Most people really don’t seem to care for Windows Activation. I still remember talking to a few friends early on when XP launched and there was speculation that XP activation would allow Microsoft to look at your personal information and everything you do online.
Today most of us have come to accept that it’s just standard practice to protect Microsoft from copyright infringement. Unfortunately, many people just don’t want to pay for things and Microsoft has had to continually step up the security behind its activation.
Luckily, one way around Activation has been purchasing a name brand PC that has been pre-activated and that means no activation hassle for the consumer.
So how do these pre-activated machines work? System builders use a technology called OA (OEM Bios Activation) that allows them to mass install Windows while also pre-activating them for their customers.
This technology first debuted with Windows XP and has been subtly making changes ever since. For Windows 8, however, they are planning a major update to OA (Version 3) that has much stricter requirements than ever before.
OEM versions of Windows have often been the targets of hacker attempts to get Windows without having to truly activate and pay for it.
Illegal copies of Windows have been widely circulated across the internet thanks to hacker programs that bypass Microsoft’s OEM activation certificates.
This time around Microsoft is determined to change the score. Microsoft’s OA 3 is designed to make this process very difficult for hackers and hopefully prevent it altogether.
This sounds great but it seems every time a company tries to go after pirates with this kind of technology it only makes life harder for the honest folk involved.
Unfortunately the strict guidelines behind Windows 8 OEM/ODM activation seem to be causing a little bit of controversy and confusion.
This time around Microsoft’s OS will actually be installed into the firmware and have several special keys that have to be recognized to even boot Windows.

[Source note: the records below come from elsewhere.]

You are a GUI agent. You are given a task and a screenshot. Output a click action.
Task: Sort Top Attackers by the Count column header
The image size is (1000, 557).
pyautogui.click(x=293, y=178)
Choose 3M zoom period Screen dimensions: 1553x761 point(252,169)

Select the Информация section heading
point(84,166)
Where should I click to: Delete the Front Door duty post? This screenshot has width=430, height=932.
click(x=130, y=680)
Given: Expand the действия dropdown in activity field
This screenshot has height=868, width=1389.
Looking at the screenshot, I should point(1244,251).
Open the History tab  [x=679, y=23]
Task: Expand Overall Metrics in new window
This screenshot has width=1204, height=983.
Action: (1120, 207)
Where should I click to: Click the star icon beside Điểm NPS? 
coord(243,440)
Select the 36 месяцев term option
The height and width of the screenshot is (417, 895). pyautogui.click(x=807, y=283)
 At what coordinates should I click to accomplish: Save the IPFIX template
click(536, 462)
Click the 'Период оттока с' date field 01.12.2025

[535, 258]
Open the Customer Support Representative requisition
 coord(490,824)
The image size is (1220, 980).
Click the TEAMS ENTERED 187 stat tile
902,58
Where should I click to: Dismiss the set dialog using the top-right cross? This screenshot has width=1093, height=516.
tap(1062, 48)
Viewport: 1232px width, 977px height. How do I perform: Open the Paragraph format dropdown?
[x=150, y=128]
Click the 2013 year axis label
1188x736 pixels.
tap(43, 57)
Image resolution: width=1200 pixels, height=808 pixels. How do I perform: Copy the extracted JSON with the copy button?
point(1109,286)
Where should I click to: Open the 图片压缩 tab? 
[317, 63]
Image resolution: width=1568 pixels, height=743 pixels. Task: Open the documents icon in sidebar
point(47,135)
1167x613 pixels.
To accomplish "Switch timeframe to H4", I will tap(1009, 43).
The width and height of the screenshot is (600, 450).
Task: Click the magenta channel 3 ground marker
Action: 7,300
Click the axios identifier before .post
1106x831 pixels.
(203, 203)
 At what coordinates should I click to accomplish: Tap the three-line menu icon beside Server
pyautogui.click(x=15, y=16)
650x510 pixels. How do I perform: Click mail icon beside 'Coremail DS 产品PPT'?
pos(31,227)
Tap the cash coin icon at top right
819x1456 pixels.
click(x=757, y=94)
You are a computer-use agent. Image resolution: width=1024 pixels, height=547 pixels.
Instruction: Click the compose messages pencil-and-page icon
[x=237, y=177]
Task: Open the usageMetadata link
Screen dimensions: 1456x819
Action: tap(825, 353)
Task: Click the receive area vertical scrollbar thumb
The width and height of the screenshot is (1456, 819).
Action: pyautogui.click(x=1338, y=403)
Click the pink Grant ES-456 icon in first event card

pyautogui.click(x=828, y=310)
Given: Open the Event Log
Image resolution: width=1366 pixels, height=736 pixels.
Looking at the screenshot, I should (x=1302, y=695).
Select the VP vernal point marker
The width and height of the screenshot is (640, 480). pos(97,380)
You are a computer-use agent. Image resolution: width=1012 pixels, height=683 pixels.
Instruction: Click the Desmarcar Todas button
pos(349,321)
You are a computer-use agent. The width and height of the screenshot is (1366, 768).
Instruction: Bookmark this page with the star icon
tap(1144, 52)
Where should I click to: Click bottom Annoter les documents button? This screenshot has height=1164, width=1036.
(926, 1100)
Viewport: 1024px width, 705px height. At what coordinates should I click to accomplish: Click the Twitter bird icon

Installing to the firmware is a much more timely process and requires a watching eye during the process, something that isn’t going over well with OEM/ODM System Builders.
This new method will also require consumers to key-in the authorization key and will end the use of a COA label altogether.
According to system builders they can currently easily manufacture 1,000 PC units in a very short time, but with this new system of activation and firmware installation it could reduce this productivity by almost half!
Because of the extra steps and intervention involved companies will need to train their system builders on the new techniques further incurring extra unwanted expense.
ODMS are equally angered by the fact they feel that Microsoft is being two-faced about the additional costs. Microsoft has told notebook ODMs that the brand vendors will pay the increased cost, while supposedly telling brand vendors that the ODMS will be responsible for the cost.
With slowly production and extra costs though, it is likely that in the end consumers will be the ones incurring the costs. If production costs go up so will the cost of making PCs, and that’s bad news for everyone involved.
For now all we can do is wait and see what happens.
Microsoft didn’t become one of the richest companies in the world by lacking in business sense, and if this really is a bad idea for consumers, and PC system builders, we can expect that Microsoft will at least somewhat revise the strategy. At least we can hope that they do.